Farms and cities are under regulatory pressure to improve water quality coming from fields, streets and parking lots. Farmers are looking at ways to mimic the tall grass prairie infiltration, but cities have not done much to reduce their discharge. Although West Union only has six blocks of permeable paving, the concept may be a prototype for future street construction that would prevent the runoff from one town to flood the next one downstream. Like the flood control lakes that have been built along many smaller rivers in the Midwest, this could be an urban response that addresses a major environmental problem in regions where rainfall is destructive.

The cost of this project was fairly high. The town paid $1.6 million of the $10 million dollars invested in geothermal and complete replacement of underground storm sewers, aggregate and pavers. Their investment was about what it would have cost them to put in traditional streets but the town went on to add many accoutrements like signs and symbols of the prairie landscape as well as ornate trash receptacles produced by a local business.

The pride West Union shows is evident all through the town and the enterprises that have sprung up from local entrepreneurs are impressive. Boelman took me on a tour of businesses as he called out how many employees each has working there and their business philosophy. “Here’s one of my students who never finished high school but he owns about 40 properties and is the man we call when we need trees removed or other services,” he said with a satisfying laugh. Pointing to another, he said: “I asked this man why he didn’t finish college and he told me someone has to hire those who did! He has 25 employees.”

The local hospital completed a renovation that cost over $10 million but now has a 25-bed facility that has a multi-county reach. The administrator says West Union’s downtown and progressive attitude helps her land new doctors and young families, who see it as a great place to live with most of the attributes of a big city but no problems with traffic, pollution or crime.

As Boelman drove me around, he showed the range of entrepreneurial enterprises from Schwan’s to a secure “hotel” constructed by the county sheriff that is full and brings employment to the town.

Economic development in all towns has its detractors. There are some who don’t like change and others who don’t like their neighbors and businesses doing well. The mark of a good community is to rise above the fray and do what is needed to bring prosperity and quality of life to the town.

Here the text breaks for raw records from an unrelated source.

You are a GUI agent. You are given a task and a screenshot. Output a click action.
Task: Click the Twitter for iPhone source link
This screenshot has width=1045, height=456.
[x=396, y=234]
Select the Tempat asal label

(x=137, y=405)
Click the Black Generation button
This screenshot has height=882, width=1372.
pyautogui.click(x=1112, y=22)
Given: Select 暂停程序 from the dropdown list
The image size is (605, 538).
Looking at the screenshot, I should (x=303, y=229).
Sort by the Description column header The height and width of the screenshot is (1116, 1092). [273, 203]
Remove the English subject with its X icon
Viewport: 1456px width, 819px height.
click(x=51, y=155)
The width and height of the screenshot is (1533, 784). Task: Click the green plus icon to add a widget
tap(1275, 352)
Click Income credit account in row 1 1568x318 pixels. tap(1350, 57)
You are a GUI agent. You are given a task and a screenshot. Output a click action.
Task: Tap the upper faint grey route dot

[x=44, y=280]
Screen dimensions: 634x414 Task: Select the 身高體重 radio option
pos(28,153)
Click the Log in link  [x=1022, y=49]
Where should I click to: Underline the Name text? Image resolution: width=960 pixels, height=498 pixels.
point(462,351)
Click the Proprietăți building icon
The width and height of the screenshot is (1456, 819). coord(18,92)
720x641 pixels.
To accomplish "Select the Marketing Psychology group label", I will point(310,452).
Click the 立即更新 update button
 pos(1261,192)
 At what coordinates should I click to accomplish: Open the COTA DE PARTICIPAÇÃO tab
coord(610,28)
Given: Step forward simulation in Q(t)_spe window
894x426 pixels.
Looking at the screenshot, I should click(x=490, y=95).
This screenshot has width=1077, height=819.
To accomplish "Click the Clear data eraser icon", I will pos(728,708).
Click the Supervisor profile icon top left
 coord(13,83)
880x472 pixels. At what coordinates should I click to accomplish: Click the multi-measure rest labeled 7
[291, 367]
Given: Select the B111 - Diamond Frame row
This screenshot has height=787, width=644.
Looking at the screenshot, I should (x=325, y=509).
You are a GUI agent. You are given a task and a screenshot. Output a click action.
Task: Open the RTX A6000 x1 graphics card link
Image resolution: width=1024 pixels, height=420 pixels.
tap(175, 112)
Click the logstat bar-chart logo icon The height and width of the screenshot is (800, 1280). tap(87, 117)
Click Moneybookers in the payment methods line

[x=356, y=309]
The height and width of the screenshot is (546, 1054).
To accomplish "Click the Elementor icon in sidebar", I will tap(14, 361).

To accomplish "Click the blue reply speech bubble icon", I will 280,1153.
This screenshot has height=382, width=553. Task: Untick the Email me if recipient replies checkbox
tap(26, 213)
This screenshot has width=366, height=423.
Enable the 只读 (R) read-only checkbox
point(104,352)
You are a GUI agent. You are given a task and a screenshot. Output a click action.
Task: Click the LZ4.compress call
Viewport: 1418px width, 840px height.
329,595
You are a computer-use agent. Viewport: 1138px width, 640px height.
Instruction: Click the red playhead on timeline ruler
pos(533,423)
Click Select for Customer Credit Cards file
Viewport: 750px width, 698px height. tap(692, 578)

The thing I like about West Union is that they are trying to keep the town alive for future generations. Those people who raised $100,000 to build a court house in the 1920s did so knowing they would not see its full benefit. Those who wrote the grant requests, raised the Main Street funds and endured two years of construction, feel the same. West Union doesn’t appear to be looking for a big business to move into their “post card” setting but hopes to be a model for local investment, small-town lifestyle and ecological responsibility.